Una manifestazione clinica correlata è il “furto della succlavia”: una stenosi della succlavia prossimale all’origine dell’arteria vertebrale può invertire il flusso nel circolo vertebro-basilare controlaterale, deviando sangue verso l’arto superiore a bassa pressione anziché verso l’encefalo e inducendo ipoperfusione cerebrale.
L’uso del teorema di Bernoulli è alla base di diversi strumenti per la misura della portata di un fluido. Un esempio è il tubo di Venturi, costituito da un tratto con strozzatura e due prese di pressione collegate a canne manometriche (Figura 03.10-04): la differenza di pressione \( p_{1} - p_{2} \) tra la sezione a monte e la gola è legata alla velocità a monte \( v_{1} \), nota la geometria del condotto.
(7.3)
\( p_{1} - p_{2} = \dfrac{1}{2} \, d \, v_{1}^{2} \left( \dfrac{S_{1}^{2}}{S_{2}^{2}} - 1 \right) \),
che si ottiene combinando la continuità \( v_{2} = v_{1} S_{1}/S_{2} \) con Bernoulli. Da una misura di \( p_{1} - p_{2} \) e dalla conoscenza di \( S_{1}, S_{2} \) si ricavano \( v_{1} \) e \( v_{2} \), e quindi la portata \( Q = S_{1} \, v_{1} \).

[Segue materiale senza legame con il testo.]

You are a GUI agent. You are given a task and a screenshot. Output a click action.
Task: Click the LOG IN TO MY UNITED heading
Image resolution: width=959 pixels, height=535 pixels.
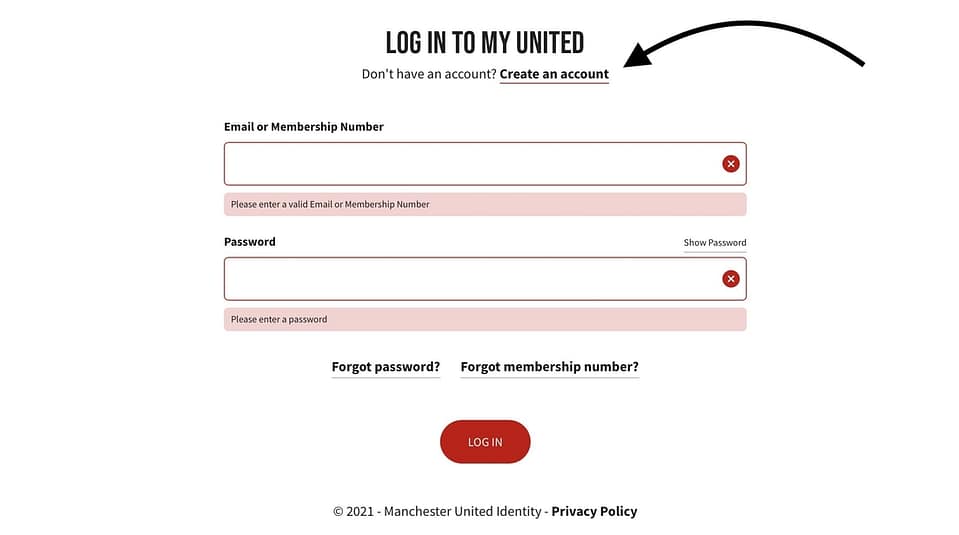click(485, 43)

Il tubo di Pitot (Figura 03.10-05) consente la misura diretta della velocità locale: una presa frontale porta il fluido a velocità nulla (punto di ristagno) e misura la pressione totale \( p_{0} \), mentre prese laterali rilevano la pressione statica p. La differenza manometrica soddisfa la relazione \( p_{0} - p = \tfrac{1}{2} \, d \, v^{2} \), da cui si ottiene \( v = \sqrt{ \dfrac{2 (p_{0} - p)}{d} } \). Il principio è valido anche per i gas e trova impiego nell’aeronautica e nella ventilazione ambientale.

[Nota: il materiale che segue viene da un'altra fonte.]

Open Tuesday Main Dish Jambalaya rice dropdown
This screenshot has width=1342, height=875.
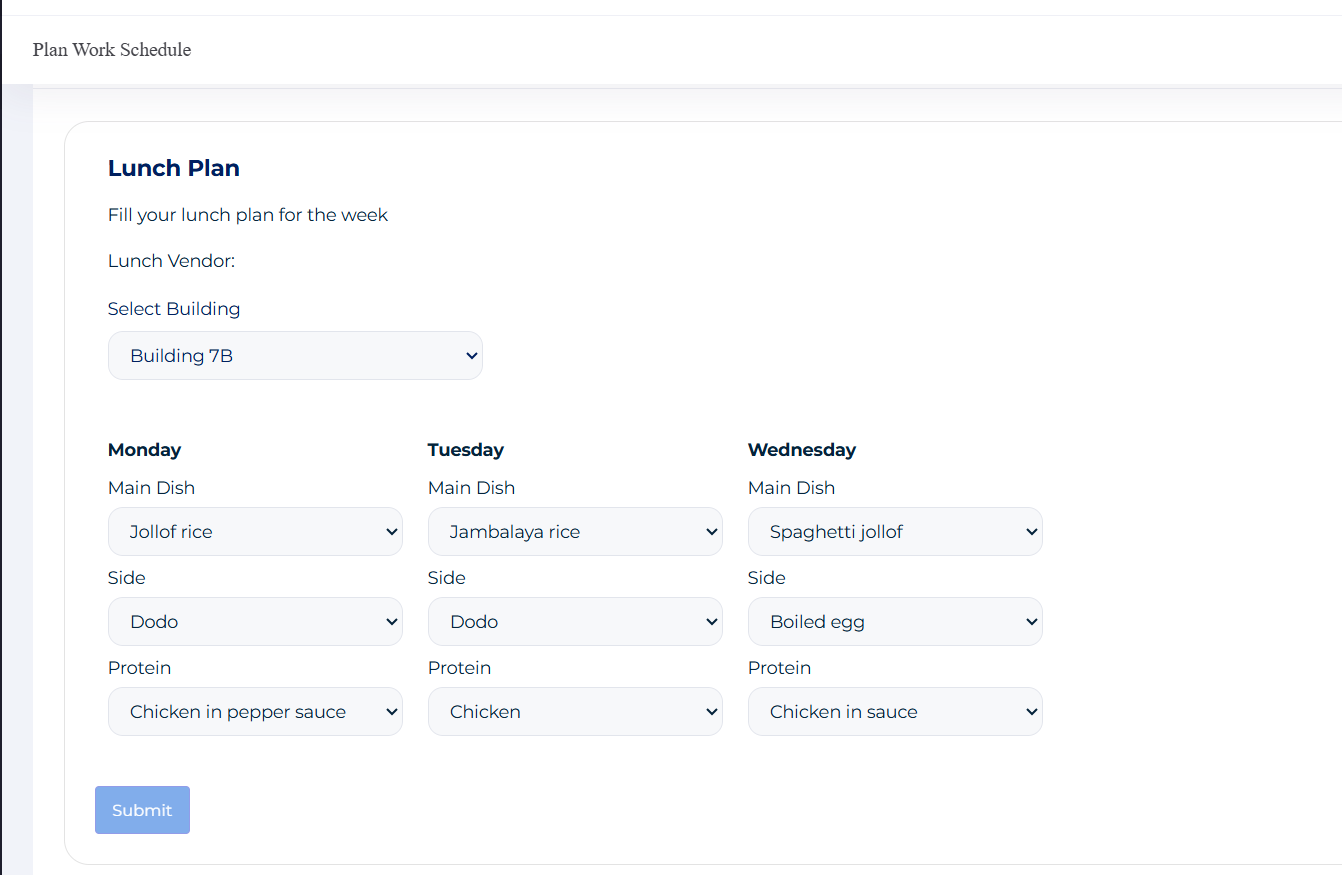tap(574, 532)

Le misure invasive della portata e della velocità ematica richiedono l’accesso diretto al lume vascolare. Esistono tuttavia metodi non invasivi, tra cui:
- flussimetria Doppler a ultrasuoni, che stima la velocità misurando lo scostamento di frequenza \( \Delta f = \dfrac{2 f_{0} v \cos \theta}{c} \) tra onda incidente e riflessa dagli eritrociti, con \( f_{0} \) frequenza di emissione, \( \theta \) angolo di insonazione e c velocità del suono nei tessuti;
- tecniche di risonanza magnetica in fase-contrasto, che quantificano il profilo di velocità attraverso la variazione di fase del segnale proporzionale allo spostamento;
- metodi a diluizione di indicatore, oggi meno usati per via della maggiore invasività rispetto all’ecodoppler.
Queste tecniche, opportunamente calibrate e corrette per la viscosità e la pulsatività del flusso, forniscono misure affidabili della portata nei diversi distretti vascolari.